Diantara kitab yang bagus tentang ilmu al-furuq ini adalah kitab Mathali’
al-Daqaiq fi al-Jawami’ wa Fawariq, karya Jamaluddin al-Asnawi.
Contoh
dua perkara yang menyerupai, tapi tidak sama hukumnya : datang baligh seorang anak
setelah melakukan shalat beberapa saat sebelum baligh, apakah shalat tersebut
memadai untuk shalat yang diwajibkan atasnya setelah baligh? Jawabnya memadai,
tidak memadai dalam perkara haji dan umrah.

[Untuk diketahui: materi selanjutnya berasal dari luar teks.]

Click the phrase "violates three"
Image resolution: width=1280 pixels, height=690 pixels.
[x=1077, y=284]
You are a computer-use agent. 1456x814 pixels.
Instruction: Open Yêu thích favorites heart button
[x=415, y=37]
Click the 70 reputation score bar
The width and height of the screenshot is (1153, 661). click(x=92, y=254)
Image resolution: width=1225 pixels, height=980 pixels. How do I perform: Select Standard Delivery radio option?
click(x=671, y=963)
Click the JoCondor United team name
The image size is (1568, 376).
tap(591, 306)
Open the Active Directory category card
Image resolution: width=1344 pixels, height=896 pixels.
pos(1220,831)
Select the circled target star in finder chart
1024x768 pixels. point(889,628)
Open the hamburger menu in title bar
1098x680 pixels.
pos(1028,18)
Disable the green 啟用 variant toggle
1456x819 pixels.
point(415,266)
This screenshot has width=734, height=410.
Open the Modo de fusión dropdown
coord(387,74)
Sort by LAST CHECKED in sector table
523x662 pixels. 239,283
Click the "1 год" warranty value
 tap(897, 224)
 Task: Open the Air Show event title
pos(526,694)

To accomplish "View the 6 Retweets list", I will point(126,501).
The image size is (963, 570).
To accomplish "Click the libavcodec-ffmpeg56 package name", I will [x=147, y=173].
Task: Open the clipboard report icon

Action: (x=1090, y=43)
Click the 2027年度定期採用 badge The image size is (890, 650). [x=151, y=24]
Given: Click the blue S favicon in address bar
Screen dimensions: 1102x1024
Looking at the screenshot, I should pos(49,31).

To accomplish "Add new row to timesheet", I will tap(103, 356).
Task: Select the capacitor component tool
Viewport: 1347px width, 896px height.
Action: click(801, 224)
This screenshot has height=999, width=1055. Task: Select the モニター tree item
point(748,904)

Perbedaannya, shalat diperintahkannya atas anak-anak dan dipukulinya
apabila tidak mau melakukannya, tidak pada perkara haji dan umrah. Dan juga
haji dan umrah karena kewajibannya sekali seumur hidup, maka disyaratkan
terjadi haji dan umrah dalam keadaan sempurna, tidak dalam hal shalat.
Contoh
perkara-perkara yang menyerupai dan sama hukumnya : lupa shalat, puasa, haji,
zakat, kifarat dan nazar. Semua perkara ini wajib qadha tanpa khilaf.
3.
Bina
al-Masail, maksudya membangun hukum suatu masalah dengan mendasarkan kepada
masalah lain. Ini ada enam pembagian, yakni :
a.
Bina
qaulaini ‘ala qaulani (membangun dua qaul Syafi’i atas dua qaul Syafi’i yang lain).
b.
Bina
qaulaini ‘ala wajhaini (membangun dua qaul atas dua wajh, wajh adalah pendapat pengikut Syafi’i hasil istimbath
dari nash dan qawaid Syafi’i )
c.
Bina
wajhaini ‘ala wajhaini (membangun dua wajh atas dua wajh)
d.
Bina
wajhaini ‘ala qaulaini (membangun dua wajh atas dua qaul)
e.
Bina
wajhaini ‘ala qaulin wa wajhin (membangun dua wajh atas qaul dan wajh)
f.
Bina
wajhin wa qaulin ‘ala wajhin wa qaulin
(membangun wajh dan qaul atas wajh dan
qaul)
Contoh
bina qaulaini ‘ala qaulani adalah : bersentuhan kulit mahram dengan sebab
nasab, rizha’ dan mushaharah tidak menggugurkan wudhu’ menurut pendapat azhhar
(azhhar : qaul Imam Syafi’i yang dianggap lebih rajih). Alasannya, karena
bersentuhan kulit mahram bukan mazhinnah syahwat dengan nisbah kepada mahram,
sama halnya seperti laki-laki. Pendapat kedua runtuh wudhu’ karena beramal
dengan umum ayat. Dua qaul ini dibangun dengan mendasarkan kepada dua qaul,
apakah boleh mengistimbath dari nash syara’ sebuah makna yang mengkhususkan
umum nash atau tidak?. Menurut pendapat yang lebih shahih, boleh. Kalau kita
mentarjih boleh, maka bersentuhan kulit mahram dengan sebab nasab, rizha’ dan
mushaharah tidak menggugurkan wudhu’, karena umum ayat dikhususkan kepada
bersentuhan kulit yang ada mazhinnah
syahwat, yakni selain mahram.
Contoh
bina wajhaini ‘ala qaulaini adalah : kulit bangkai apabila sudah disamak, apakah
sah shalat apabila menggunakannya dalam shalat?, apakah sah menjualnya dan
apakah boleh menggunakannya pada sesuatu yang basah?. Terjadi khilaf pengikut
Syafi’i karena mendasarkan kepada khilaf qaulaini ; pendapat pertama tidak sah,
karena mendasarkan kepada qaul alat sama’ tidak masuk dalam batin kulit.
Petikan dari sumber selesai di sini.